Haque et al. (2012) reported that CCN1 is a critical regulator of sonic hedgehog in pancreatic carcinogenesis. Working with pancreatic cancer cell lines they showed that CCN1 silencing interfered with Shh downstream signaling and inhibition of Notch1 degradation thus sustaining the proliferative drive. Again CCN1 activity was mediated through αVβ3 integrin binding. Interestingly, Huang et al. (2016a, b) recently showed that transgenic expression of CCN1 in Rip1CYR mice caused irregular islet morphology. When Rip1CYR mice were crossed with RipTag2CYR mice (model of beta cell carcinogenesis) the tumors were more invasive and vascularized. CCN1 modulated α6β1-dependent invasion and adhesion. Overall CCN1 appeared to act as a tumor promoting gene in pancreatic neuroendocrine tumors.
The picture that emerges is one of a CCN protein that promotes a more aggressive cancer phenotype while facilitating the invasive microenvironment. Importantly, assays that can detect CCN1 in blood and other fluids could lead to development of a predictive biomarker for many cancers. A review by Lau (2011) had already discussed in detail this biomarker aspect and several others relative for normal tissue development and pathology while Chong et al. (2012) presented a detailed schema depicting the role and integrating partners of CCN matricellular proteins in cancer progression. There is no doubt that the CCN proteins are intimately involved in the intricate biological processes underlying tumor stromal interactions in the tumor niche.
CCN2 (CTGF)
CCN2 or Connective Tissue Growth Factor (CTGF), as the name implies, came into prominence in the earliest days of CCN investigations when it was convincingly connected with the process of fibrosis and mediation by TGFβ (reviewed in Kubota and Takigawa 2015, Cicha and Goppelt-Struebe 2009. Fibrosis as connected with disease or other roles in normal tissue development are not discussed here. Older studies associated CCN2 expression with the aggressive and metastatic phenotype in breast, glioblastoma, esophageal, gastric and hepatocellular carcinomas (ref in Chang et al. 2013). A metastasis suppressing effect of CCN2 in lung cancer had been previously reported. In the current study Chang et al. (2013) used a series of lung adenocarcinoma cell lines, transfected CCN2, and determined the effect on cell survival. They demonstrated that CCN2 bound to the EGF receptor (also recently shown by Rayego-Mateos et al. 2013) and induced EGFR degradation. Apparently the CCN2 binding suppressed phosphorylation of c-Src leading to expression of the death-associated protein kinase (DAPK) and resulting anoikis. The thinking is that for lung cancer CCN2 could synergize with anti-EGFR antibody for an enhanced therapeutic outcome. Supporting xenograft studies in SCID mice indicated that CCN2 increased DAPK expression and an enhanced suppression of metastasis. Not surprising, the C-terminal module of CCN2 activates EGFR (Rodrigues-Diez et al. 2015) and downstream inflammatory pathway signaling, another factor mitigating the cancer process.

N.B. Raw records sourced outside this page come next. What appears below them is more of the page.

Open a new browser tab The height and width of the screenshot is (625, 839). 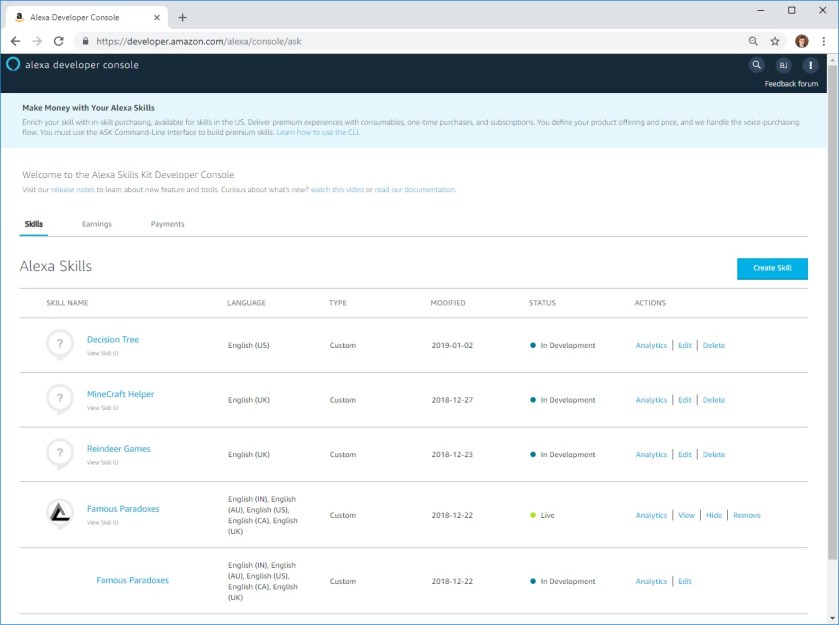click(x=182, y=17)
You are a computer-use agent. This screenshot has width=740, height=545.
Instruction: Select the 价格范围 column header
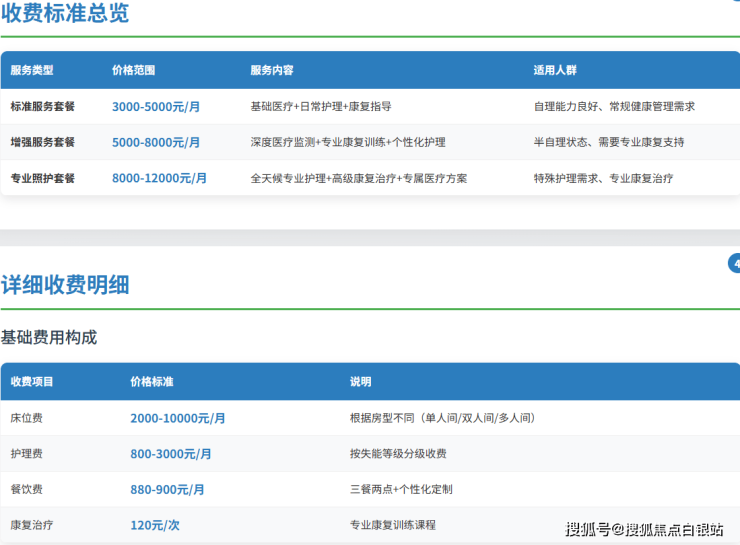click(133, 71)
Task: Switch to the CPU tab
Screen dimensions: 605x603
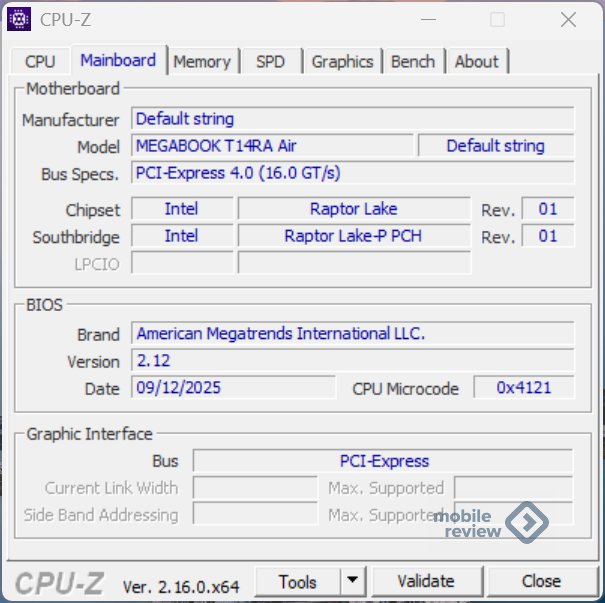Action: coord(40,62)
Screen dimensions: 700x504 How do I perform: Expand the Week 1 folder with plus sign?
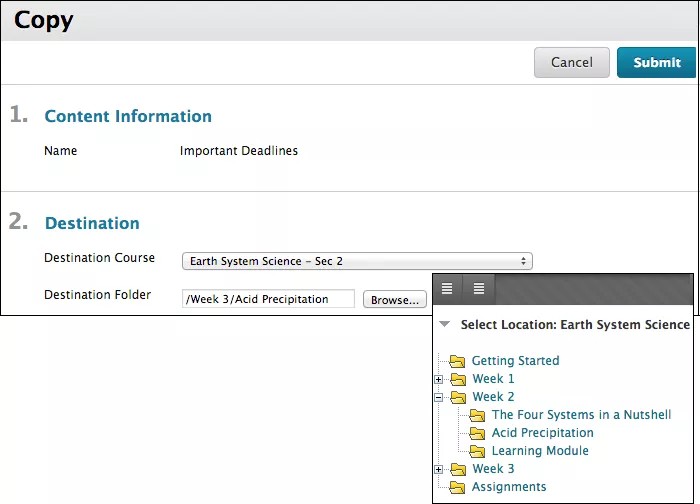click(x=438, y=380)
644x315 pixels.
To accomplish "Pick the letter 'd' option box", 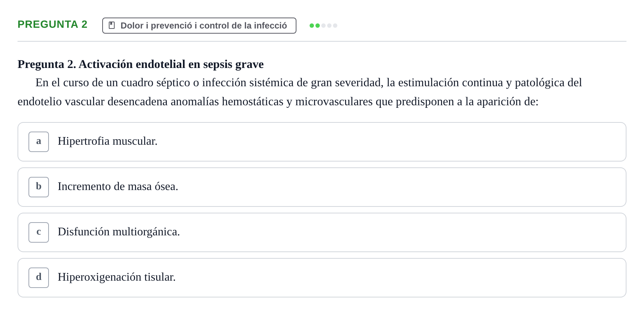I will tap(39, 278).
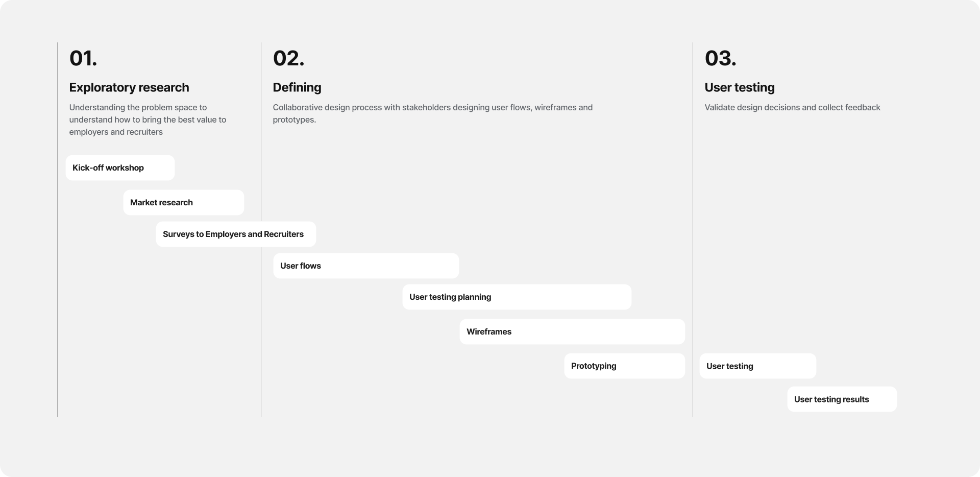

Wells et al. (2015a) summarized studies describing the topography of dysregulated CCN2 expression in a variety of neoplasms (27 currently) in humans. Those with higher CCN2 expression and resulting poor incomes for most, except gallbladder cancer and lymphoma, generally showed increased proliferation, drug resistance, angiogenesis migration and metastasis. Cancers (e.g. lung) with lower CCN2 expression) showed opposite effects on the same parameters. Elevated CCN2 expression in stromal cells is associated with the desmoplastic reaction and general stromal effects on tumor cells, likely reflecting the known association with hypoxic microenvironments, cancer associated fibroblasts that modulate angiogenesis, tumor cell migration and metastatic behavior (Rachfal et al. 2004; Gilkes et al. 2014; Shiga et al. 2015; Kim et al. 2014). The fact that these can be suppressed in some cancers and stimulated in others suggests a complex scenario of associated interacting factors. Finally, Lacle et al. (2015) performed a clinicopathological prognostic study on CCN2 expression in 109 male breast cancers and 75 female breast cancers. The major source of CCN2 was found in the stroma which here correlated with grade and proliferation while that in tumor cells did not. However no correlation with prognosis was found. This raises a cautionary note about the actual prognostic value of CCN2 or its role in cancer. Nevertheless more studies need to be done with respect to the role CCN2 might have in tumor-stromal interactions. One such example comes from the studies by Hutchenreuther et al. (2015) who showed that in CCN2-deficient mice type 1 collagen producing stromal cells lacking CCN2 were unable to impede the spontaneous lung metastasis of B16(F10) mouse melanoma tumor cells apparently due to lack of the matricellular protein periostin. Loss of CCN2 in the tumor cells reduced their ability for invasion through collagen with reduced expression of periostin. Interestingly, due to non-correlation with BRAF mutant melanoma in humans, CCN2 might constitute a therapeutic target in BRAF-inhibitor resistant melanoma.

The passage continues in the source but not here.